An implementation period would reduce the risks of
disruption to the supply of financial services to UK and EU households and
businesses as the UK exits the EU. The FPC has been monitoring risks of
disruption that could arise in the absence of an implementation period or any
other agreement (see the updated checklist in Table 1). There has been
considerable progress in the UK to address these risks, but only limited
progress in the EU. In the limited time remaining, it is not
possible for companies on their own to mitigate fully the risks of disruption
to cross-border financial services. The need for authorities to complete
mitigating actions is now pressing.
- The UK government is taking forward legislation that
will allow UK households and businesses to continue to access financial
services provided by EU companies. That legislation needs to be passed by
Parliament prior to Brexit to be effective.
- EU or member state rules will restrict EU households
and businesses from continuing to use some financial services provided by UK
firms. In some cases, particularly in insurance, UK financial companies
are restructuring so they can continue to serve their EU customers post
Brexit. However, actions by firms alone can be only partially
- Timely action by EU authorities is needed to mitigate
risks to financial stability, particularly those associated with derivative
contracts and the transfer of personal data.
- Absent action by EU authorities, EU rules create legal
uncertainty about whether EU clearing members could continue to meet their ongoing
obligations to UK CCPs and about the consequences for UK CCPs of continuing to
provide services to the EU. To ensure the safe operation of CCPs and
avoid financial stability risks, particularly in a stress, the contracts EU
clearing members have with UK CCPs will need to be closed out, or transferred,
before March 2019. This will be costly to EU businesses and could strain
capacity in the derivatives market.
Irrespective of the particular form of the UK’s future
relationship with the EU, and consistent with its statutory responsibility, the
FPC will remain committed to the implementation of robust prudential standards
in the UK. This will require maintaining a level of resilience that is at
least as great as that currently planned, which itself exceeds that required by
international baseline standards.
outlook for UK financial stability and the UK countercyclical capital buffer
FPC continues to judge that, apart from those related to Brexit, domestic risks
remain at a standard level overall.
- Levels of household and corporate debt in the UK
relative to incomes remain materially below their 2008 levels but remain high
by international and historical standards. However, debt servicing burdens
- Over the past year, the debt of UK households and
businesses has grown only a little faster than nominal GDP.
The risk appetite of creditors remains strong. But
financial conditions have tightened over the course of the year and borrower
demand has been restrained. As a consequence credit growth has slowed.
financing conditions have tightened, they remain accommodative for large
companies. The extra compensation investors demand for the market and
credit risk in corporate bonds is compressed.
stock of bonds issued by UK companies has increased by around 3% in the past 12
months. Borrowing by UK companies from UK banks has also been subdued,
rising by just 2.7% in the past year.
the mortgage market, the additional interest rate charged on a 90% LTV mortgage
compared to a 75% LTV mortgage has compressed and the proportion of new
mortgage lending at LTV ratios above 90% has further increased to 17.8% in 2018
these very attractive terms, household mortgage borrowing increased by only
3.1% in the year to August, broadly in line with household disposable income
growth. Soft demand may reflect affordability challenges and uncertainty.

## Listed entries:

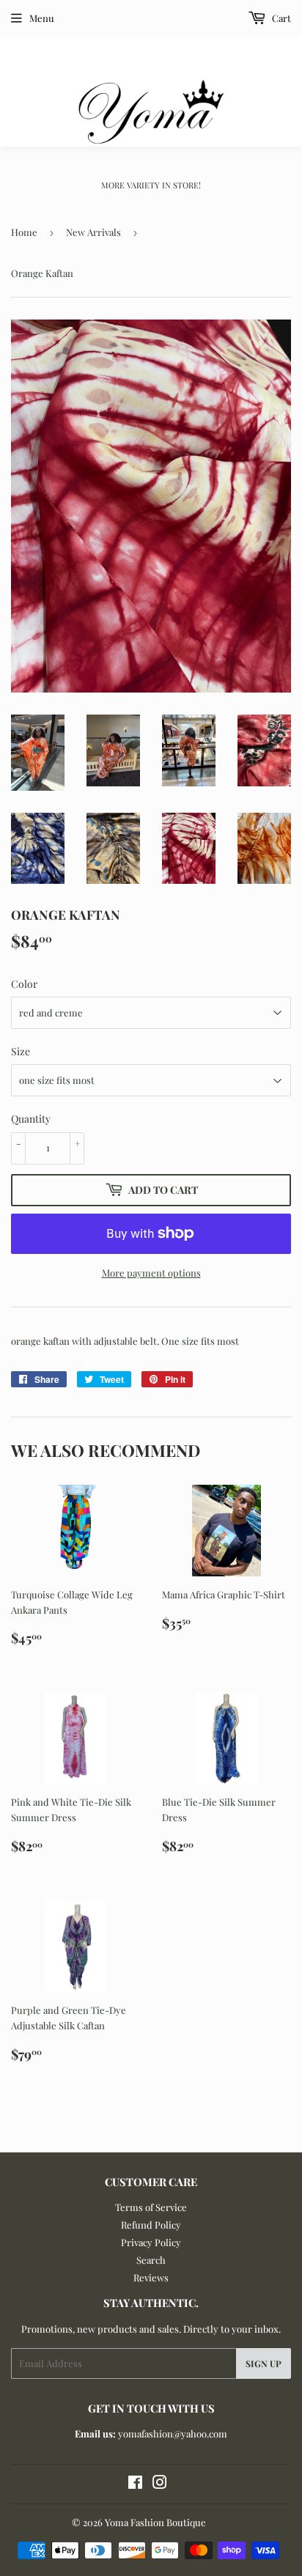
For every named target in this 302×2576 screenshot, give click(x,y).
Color (24, 984)
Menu (41, 18)
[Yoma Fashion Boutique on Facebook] (135, 2484)
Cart (280, 18)
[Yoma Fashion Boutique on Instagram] (159, 2484)
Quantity (31, 1119)
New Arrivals (93, 232)
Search (151, 2260)
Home (24, 232)
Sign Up (263, 2363)
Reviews (151, 2277)
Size (20, 1051)
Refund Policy (151, 2224)
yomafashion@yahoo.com (172, 2433)
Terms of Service (151, 2207)
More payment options (151, 1272)
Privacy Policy (151, 2242)
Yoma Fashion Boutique (155, 2522)
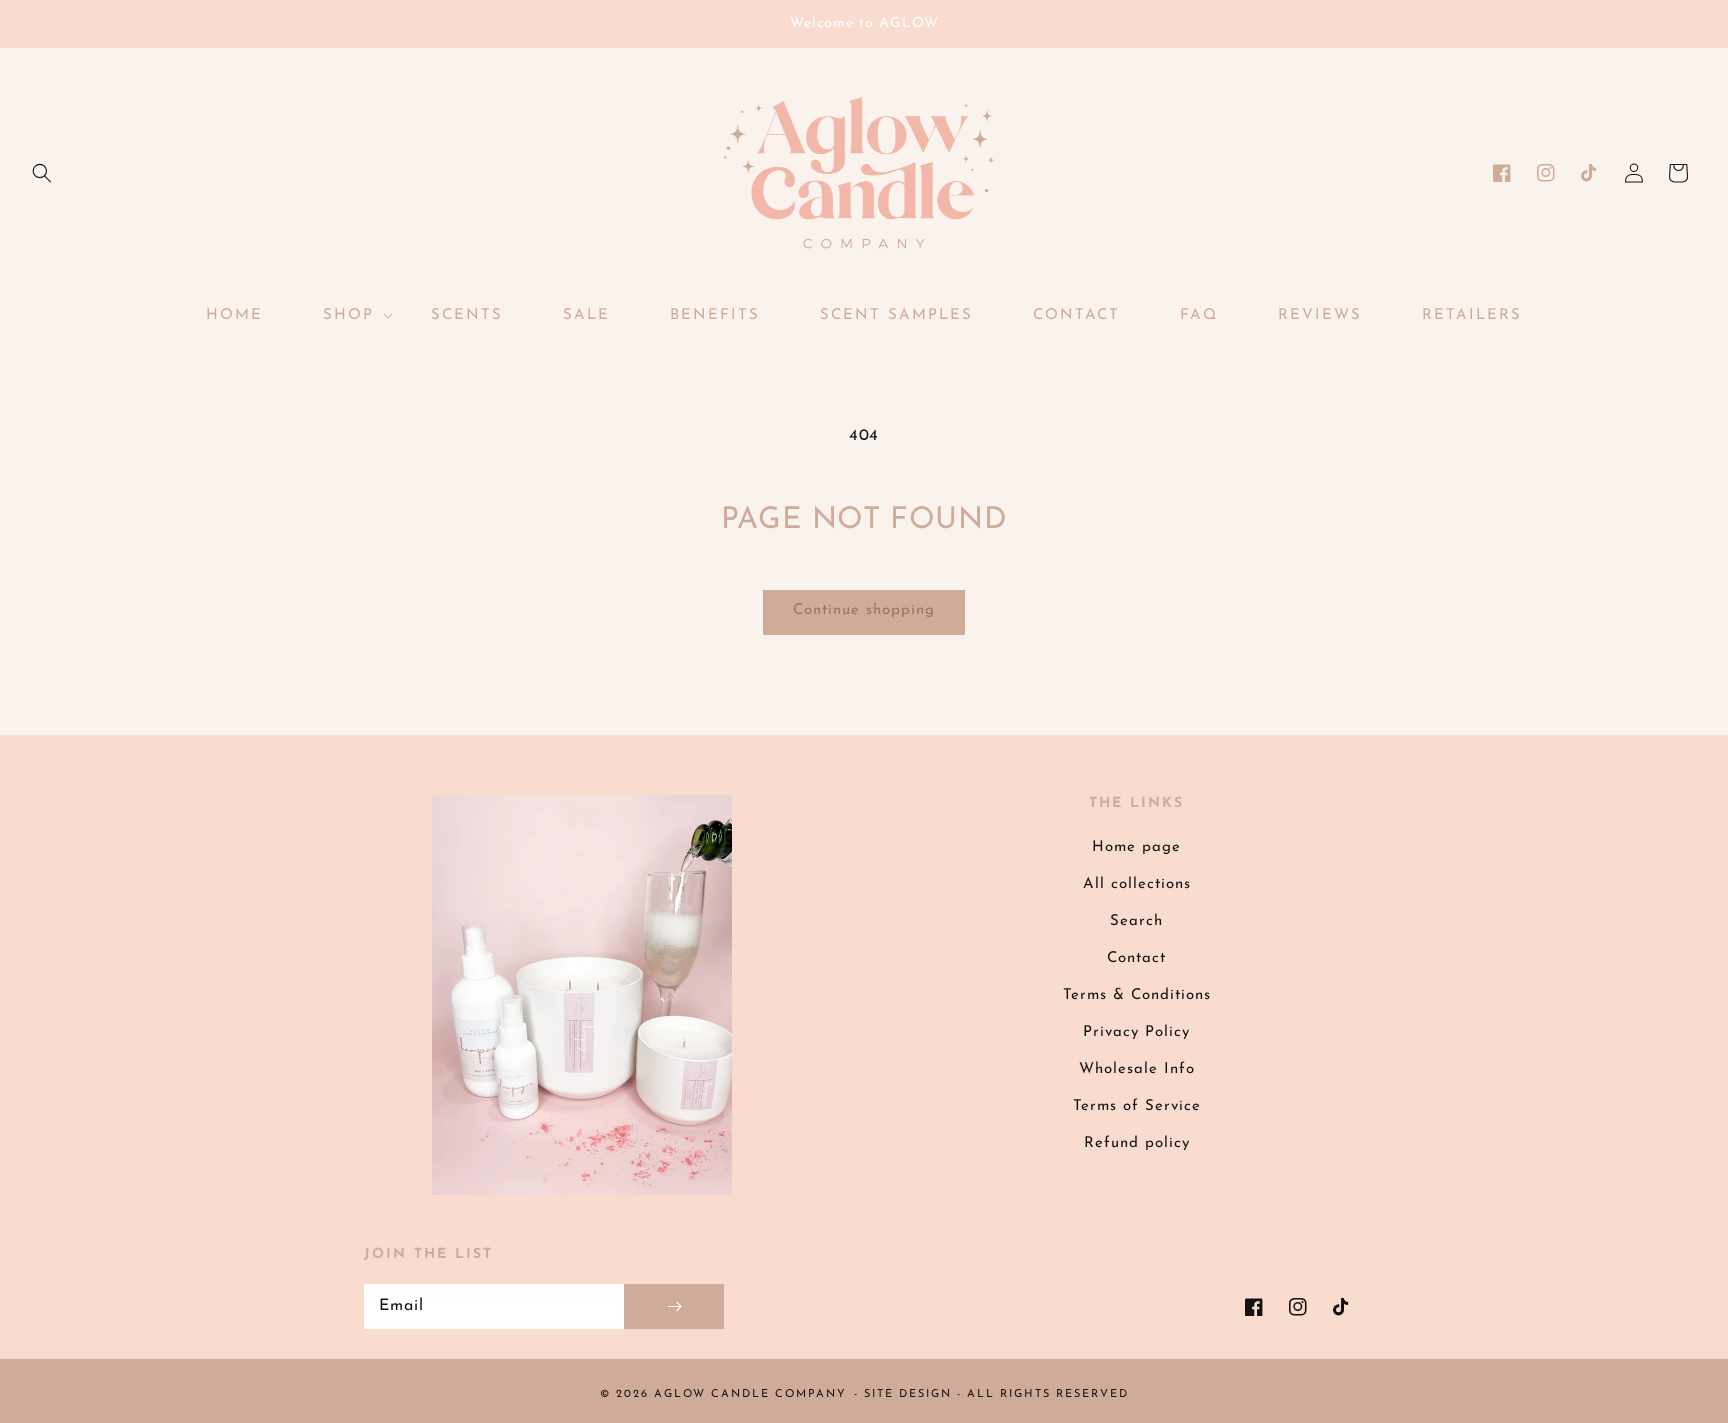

## Exercise description:
Copy the financial stability text between "financing conditions have" and "the past year.", inclusive, and replace "corporate bonds" with "company bonds". Rely only on the financial stability text, not the listing.

## Result of the exercise:
financing conditions have tightened, they remain accommodative for large
companies. The extra compensation investors demand for the market and
credit risk in company bonds is compressed.
stock of bonds issued by UK companies has increased by around 3% in the past 12
months. Borrowing by UK companies from UK banks has also been subdued,
rising by just 2.7% in the past year.